Datameer, the company that was born as a data prep startup on top of the open-source Hadoop project, announced a $40 million investment and a big pivot away from Hadoop, while staying true to its big data roots.
The investment was led by existing investor ST Telemedia. Existing investors Redpoint Ventures, Kleiner Perkins, Nextworld Capital, Citi Ventures and Top Tier Capital Partners also participated. Today’s investment brings the total raised to almost $140 million, according to Crunchbase data.
Company CEO Christian Rodatus says the company’s original mission was about making Hadoop easier to use for data scientists, business analysts and engineers. In the last year, the three biggest commercial Hadoop vendors — Cloudera, Hortonworks and MapR — fell on hard times. Cloudera and Hortonworks merged and MapR was sold to HPE in a fire sale.
Starting almost two years ago, Datameer recognized that against this backdrop, it was time for a change. It began developing a couple of new products. It didn’t want to abandon its existing customer base entirely, of course, so it began rebuilding its Hadoop product and is now calling it Datameer X. It is a modern cloud-native product built to run on Kubernetes, the popular open-source container orchestration tool. Instead of Hadoop, it will be based on Spark. He reports they are about two-thirds done with this pivot, but the product has been in the hands of customers.

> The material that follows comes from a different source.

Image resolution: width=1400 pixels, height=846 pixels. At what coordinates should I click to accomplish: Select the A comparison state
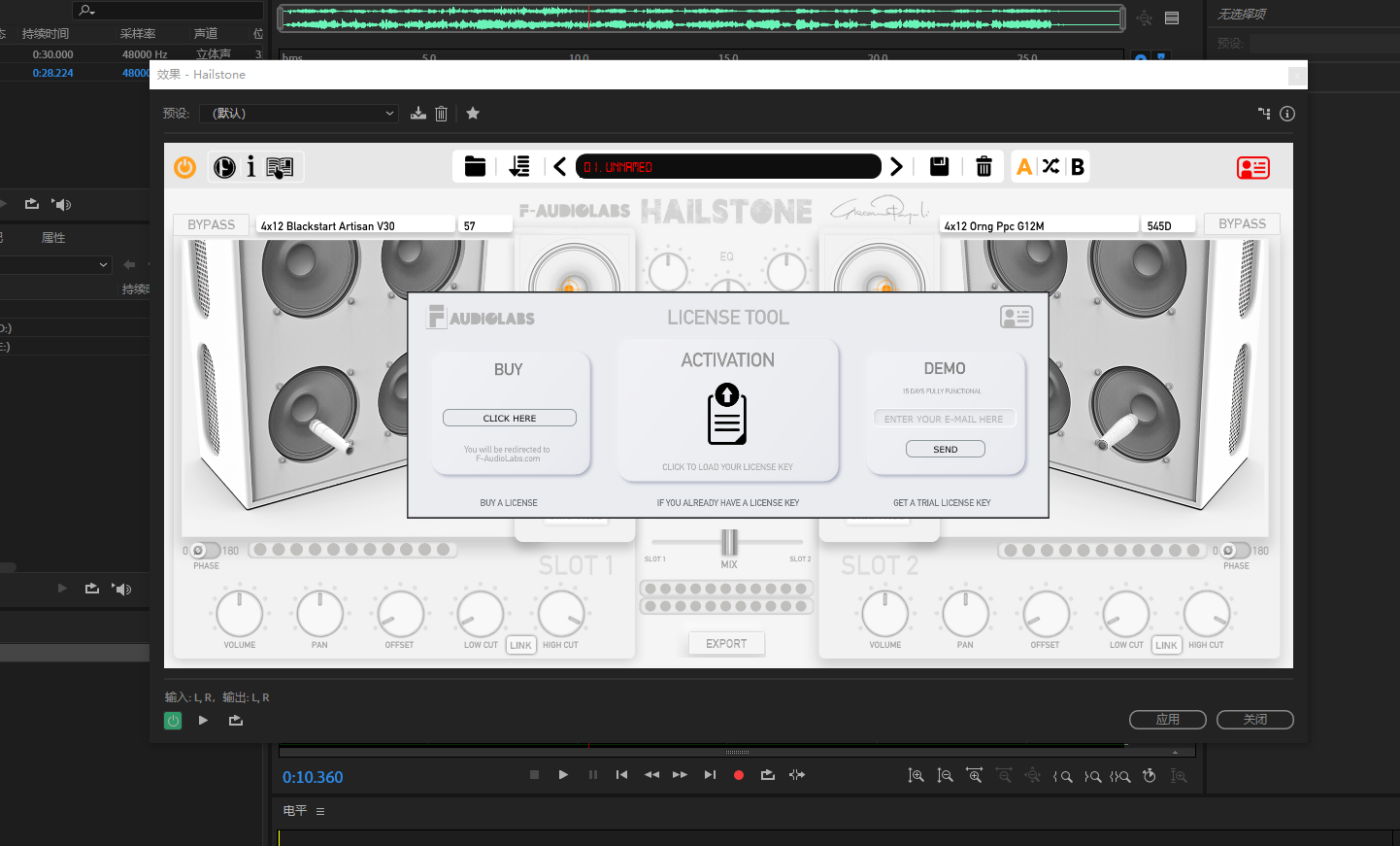(x=1024, y=166)
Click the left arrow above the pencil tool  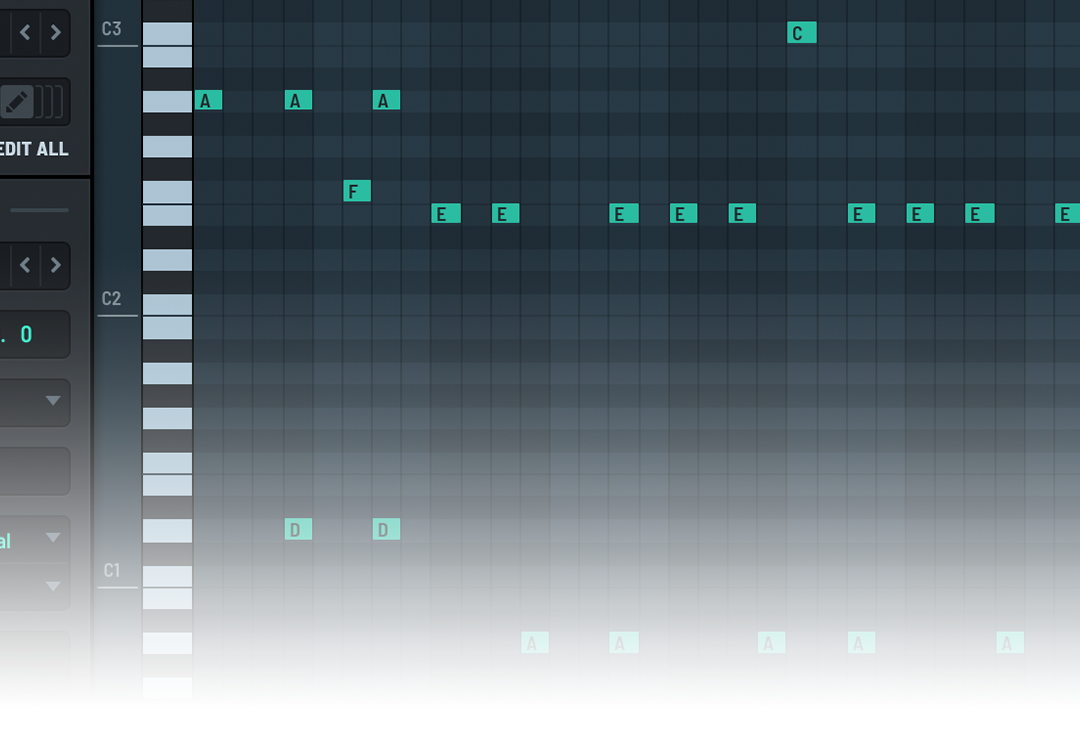[25, 34]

The company also announced Neebo, an entirely new SaaS tool to give data scientists the ability to process data in whatever form it takes. Rodatus sees a world coming where data will take many forms, from traditional data to Python code from data analysts or data scientists to SaaS vendor dashboards. He sees Neebo bringing all of this together in a managed service with the hope that it will free data scientists to concentrate on getting insight from the data. It will work with data visualization tools like Tableau and Looker, and should be generally available in the coming weeks.
The money should help them get through this pivot, hire more engineers to continue the process and build a go-to-market team for the new products. It’s never easy pivoting like this, but the investors are likely hoping that the company can build on its existing customer base, while taking advantage of the market need for data science processing tools. Time will tell if it works.